The panel went on to consider whether or not it would be appropriate for it to decide to
recommend a review period of the order. The panel was mindful that the Advice states
that a prohibition order applies for life, but there may be circumstances, in any given
case, that may make it appropriate to allow a teacher to apply to have the prohibition
order reviewed after a specified period of time that may not be less than two years.
The Advice indicates that there are certain types of case where, if relevant, the public
interest will have greater relevance and weigh in favour of not offering a review period.
One of these includes:
• any sexual misconduct involving a child.
The Advice also indicates that there are certain other types of cases where it is likely that
the public interest will have greater relevance and weigh in favour of a longer period
before a review is considered appropriate.
The panel considered that, whilst the behaviour found proven was serious as it involved
sexual misconduct involving a child, the behaviour was not at the most serious end of the
scale in terms of sexual misconduct and there was an opportunity for Mr Roper to seek to
redeem himself and provide insight and remorse into his conduct.

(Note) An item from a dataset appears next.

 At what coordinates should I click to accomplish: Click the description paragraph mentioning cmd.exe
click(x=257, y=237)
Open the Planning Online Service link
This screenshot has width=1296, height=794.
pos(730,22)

The panel gave serious consideration to recommending prohibition with no review period.
However, the panel considered that Mr Roper could seek to demonstrate insight into his
previous conduct and provide reassurances as to his future risk of repetition. The panel
noted that over five years had elapsed between the time of the initial conduct which
resulted in a LADO referral and some of the proven allegations. The panel therefore 27
considered that Mr Roper required a further extended period of time in order to
demonstrate meaningful insight and remorse into his actions and behaviour to meet the
interests of the public. The panel also considered that this would give Mr Roper an
opportunity to demonstrate insight and put into practice some of his own self-reflections.
The panel decided that the findings indicated a situation in which a review period would
be appropriate and, as such, decided that it would be proportionate, in all the
circumstances, for the prohibition order to be recommended with provisions for an 8-year
review period.
Decision and reasons on behalf of the Secretary of State
I have given very careful consideration to this case and to the recommendation of the
panel in respect of both sanction and review period.
In considering this case, I have also given very careful attention to the Advice that the
Secretary of State has published concerning the prohibition of teachers.
In this case, the panel has found some of the allegations proven and found that those
proven facts amount to unacceptable professional conduct and conduct that may bring
the profession into disrepute. In this case, the panel has found some of the allegations
not proven, including 1(a)(vi). I have therefore put those matters entirely from my mind.
The panel has made a recommendation to the Secretary of State that Mr Joshua Roper
should be the subject of a prohibition order, with a review period of eight years.
In particular, the panel has found that Mr Roper is in breach of the following standards:
Teachers uphold public trust in the profession and maintain high standards of
ethics and behaviour, within and outside school, by
o treating pupils with dignity, building relationships rooted in mutual respect,
and at all times observing proper boundaries appropriate to a teacher’s
professional position; and
o having regard for the need to safeguard pupils’ well-being, in accordance
with statutory provisions.
Teachers must have an understanding of, and always act within, the statutory
frameworks which set out their professional duties and responsibilities.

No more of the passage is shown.